Preparation Tips for Zoom Interviews

Preparing for a Zoom interview introduces a few unique challenges.

Before the call, make sure you’ve:

  • Done your research. Learning more about the company takes very little time relative to its benefits.

    Take note of:

    1. Products and operations. Impress the interviewer by asking about a certain project the company is undertaking.

      It shows that you’ve come prepared and provides you an opportunity to give a targeted response. You can directly address how you can add value to that specific challenge.

      This also makes it feel as if you’re already a team member since you and the recruiter are now discussing how to tackle the company’s issues moving forward.

      The strategy works especially well when the interviewer is a direct supervisor or otherwise involved in the department.

    2. Company culture. Asking about the company’s culture shows that you value teamwork and collaboration and that you’re serious about the job.

      If the interviewer mentions their work life, this also becomes an opportunity to relate to them and build rapport.

  • Dressed professionally. Adopt the appropriate professional attire that is typical for your industry.

    Make sure to use Zoom’s selfie-camera option to ensure that you look presentable and clean beforehand. Change the camera angle so that it’s level with your face.

    You may also want to avoid wearing black or white clothing, as they often don’t show up well on camera. This is why many news anchors opt to wear blue suits.

● **List of tasks**
• 1. Answer these questions using the Zoom interview tips:
(a) When does asking about a specific company project work especially well?
(b) Which Zoom option should you use beforehand to make sure you look presentable and clean?
(c) Why do many news anchors choose to wear blue suits?
• 2. Could you carry on the Zoom interview tips from where they stop?
The records that follow have no connection to the Zoom interview tips.

● **Extracted information**
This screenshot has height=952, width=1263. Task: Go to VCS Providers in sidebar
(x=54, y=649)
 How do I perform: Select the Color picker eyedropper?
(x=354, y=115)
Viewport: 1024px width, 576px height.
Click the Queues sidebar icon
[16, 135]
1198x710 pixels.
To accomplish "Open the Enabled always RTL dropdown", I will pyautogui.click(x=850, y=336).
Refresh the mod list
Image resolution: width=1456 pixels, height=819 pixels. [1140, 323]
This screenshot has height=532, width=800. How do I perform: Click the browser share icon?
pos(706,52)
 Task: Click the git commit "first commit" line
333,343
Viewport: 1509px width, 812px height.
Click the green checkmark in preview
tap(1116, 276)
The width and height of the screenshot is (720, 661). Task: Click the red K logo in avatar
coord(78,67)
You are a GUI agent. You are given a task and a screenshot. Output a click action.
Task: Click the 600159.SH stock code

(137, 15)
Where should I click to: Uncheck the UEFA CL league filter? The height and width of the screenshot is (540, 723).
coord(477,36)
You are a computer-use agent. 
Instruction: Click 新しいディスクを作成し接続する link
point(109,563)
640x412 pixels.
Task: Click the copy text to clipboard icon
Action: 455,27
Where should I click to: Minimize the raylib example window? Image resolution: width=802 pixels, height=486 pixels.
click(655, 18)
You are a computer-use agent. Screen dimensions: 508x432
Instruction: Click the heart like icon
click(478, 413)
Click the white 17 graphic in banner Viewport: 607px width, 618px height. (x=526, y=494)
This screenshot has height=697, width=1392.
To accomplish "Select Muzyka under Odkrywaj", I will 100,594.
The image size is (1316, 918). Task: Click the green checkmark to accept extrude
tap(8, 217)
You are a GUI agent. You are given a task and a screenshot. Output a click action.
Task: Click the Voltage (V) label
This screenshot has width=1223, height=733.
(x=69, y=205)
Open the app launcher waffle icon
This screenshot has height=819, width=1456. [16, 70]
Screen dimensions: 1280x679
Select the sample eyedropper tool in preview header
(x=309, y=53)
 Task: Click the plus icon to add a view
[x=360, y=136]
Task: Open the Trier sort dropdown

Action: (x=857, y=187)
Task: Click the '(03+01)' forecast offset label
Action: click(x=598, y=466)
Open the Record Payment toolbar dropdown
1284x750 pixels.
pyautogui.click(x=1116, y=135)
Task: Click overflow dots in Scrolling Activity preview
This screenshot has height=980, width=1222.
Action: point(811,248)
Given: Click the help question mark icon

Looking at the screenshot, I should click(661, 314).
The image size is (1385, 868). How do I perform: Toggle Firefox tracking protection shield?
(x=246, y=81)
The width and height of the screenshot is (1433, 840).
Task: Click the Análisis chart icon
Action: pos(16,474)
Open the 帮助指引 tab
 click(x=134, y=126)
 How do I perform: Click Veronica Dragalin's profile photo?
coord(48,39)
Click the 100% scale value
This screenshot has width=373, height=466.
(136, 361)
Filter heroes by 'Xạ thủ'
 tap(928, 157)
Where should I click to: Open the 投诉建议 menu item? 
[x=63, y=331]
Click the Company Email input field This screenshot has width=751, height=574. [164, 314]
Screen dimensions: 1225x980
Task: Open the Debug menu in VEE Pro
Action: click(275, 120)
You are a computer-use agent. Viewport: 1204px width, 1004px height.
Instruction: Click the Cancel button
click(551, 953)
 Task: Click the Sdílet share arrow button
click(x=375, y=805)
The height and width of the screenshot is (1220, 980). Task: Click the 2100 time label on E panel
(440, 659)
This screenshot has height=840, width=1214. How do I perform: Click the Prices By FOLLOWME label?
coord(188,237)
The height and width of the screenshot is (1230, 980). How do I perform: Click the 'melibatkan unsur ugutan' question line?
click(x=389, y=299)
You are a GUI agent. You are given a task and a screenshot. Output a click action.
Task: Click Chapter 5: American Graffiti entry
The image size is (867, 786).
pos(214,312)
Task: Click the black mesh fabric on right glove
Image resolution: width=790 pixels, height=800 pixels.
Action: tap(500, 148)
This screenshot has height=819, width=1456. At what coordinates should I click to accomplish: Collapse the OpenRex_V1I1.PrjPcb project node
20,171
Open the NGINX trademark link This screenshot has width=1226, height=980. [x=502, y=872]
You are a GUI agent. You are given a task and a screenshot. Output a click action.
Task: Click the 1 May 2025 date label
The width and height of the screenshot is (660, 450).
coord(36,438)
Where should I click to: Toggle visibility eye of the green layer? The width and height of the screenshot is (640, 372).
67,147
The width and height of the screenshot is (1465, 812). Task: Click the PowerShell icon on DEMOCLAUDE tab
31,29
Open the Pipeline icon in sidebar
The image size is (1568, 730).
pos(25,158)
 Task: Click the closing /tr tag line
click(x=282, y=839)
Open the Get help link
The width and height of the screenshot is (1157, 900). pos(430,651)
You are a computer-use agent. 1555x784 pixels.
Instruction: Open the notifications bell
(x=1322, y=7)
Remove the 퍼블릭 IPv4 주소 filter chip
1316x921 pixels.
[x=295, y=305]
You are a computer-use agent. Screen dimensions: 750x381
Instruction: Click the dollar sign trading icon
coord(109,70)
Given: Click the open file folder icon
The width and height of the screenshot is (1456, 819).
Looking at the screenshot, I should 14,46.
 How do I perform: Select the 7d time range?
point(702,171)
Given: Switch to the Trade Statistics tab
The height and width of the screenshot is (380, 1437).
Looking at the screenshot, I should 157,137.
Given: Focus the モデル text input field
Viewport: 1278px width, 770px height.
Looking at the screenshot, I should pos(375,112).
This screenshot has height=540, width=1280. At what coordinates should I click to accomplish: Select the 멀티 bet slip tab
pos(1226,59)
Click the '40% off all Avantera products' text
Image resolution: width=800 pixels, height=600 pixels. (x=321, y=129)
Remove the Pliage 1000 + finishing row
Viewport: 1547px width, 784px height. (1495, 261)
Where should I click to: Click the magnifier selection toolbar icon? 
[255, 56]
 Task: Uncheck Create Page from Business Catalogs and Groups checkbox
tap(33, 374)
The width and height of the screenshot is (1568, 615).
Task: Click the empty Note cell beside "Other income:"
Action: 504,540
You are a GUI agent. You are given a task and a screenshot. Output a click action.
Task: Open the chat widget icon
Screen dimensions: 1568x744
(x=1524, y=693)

● **Outputs in order**
• 1.
(a) It works especially well when the interviewer is a direct supervisor or otherwise involved in the department.
(b) Zoom's selfie-camera option.
(c) Black or white clothing often doesn't show up well on camera.

• 2.
    Beyond the joke, many individuals really don’t bother to wear pants during their Zoom interviews. Don’t even consider taking that risk.

  • Prepared notes. Make sure to print out your resume and the position’s job description.

    Your interviewer will doubtlessly refer directly to your resume during the call, and having the job description handy allows you to tailor your responses to its key contents.

    It’s considered strange to bring too many notes to an in-person interview, so take advantage of this benefit of video interviews and prepare as many as you need.

    Write-down bullet points to help you answer common interview questions such as “why are you interested in this position.”

    You can’t exactly hand over your references during a Zoom interview as you could in-person, but print them out anyway just in case they’re mentioned.

  • Done a mock interview. Communicating and delivering answers through a webcam can be somewhat awkward if you haven’t done it before.

    This is especially the case for a group interview, where job-seekers tend to accidentally talk over each other.

    Rehearse with a friend or group of friends until it feels natural.

  • Eliminated possible technical issues. Zoom call a friend at least a day in advance.

    Make sure that the video, audio quality, and internet connection are adequate. Check for any automatic updates your computer may want to perform.

    Discovering such issues too late would be disastrous.

  • Prepared for the unexpected. Even if you’re tested all the technical aspects, you can’t discount the possibility of something going wrong during the interview.

    If you have another laptop, keep it open and ready to the side during your call.

    Make sure that you understand how to use similar video chat applications such as Skype, WebEx, and Google Hangouts in case you and the interviewer need to make a switch.

  • Found a quiet and secluded place. You understand the importance of your job interview, but your kid or dog probably doesn’t.

    If possible, find an isolated room and close the door. Inform the people that you live with not to disturb you during the occasion.

    Definitely refrain from choosing a busy place such as a cafe or coffee shop to conduct the call.

    Don’t forget to silence your phone and put it away, either.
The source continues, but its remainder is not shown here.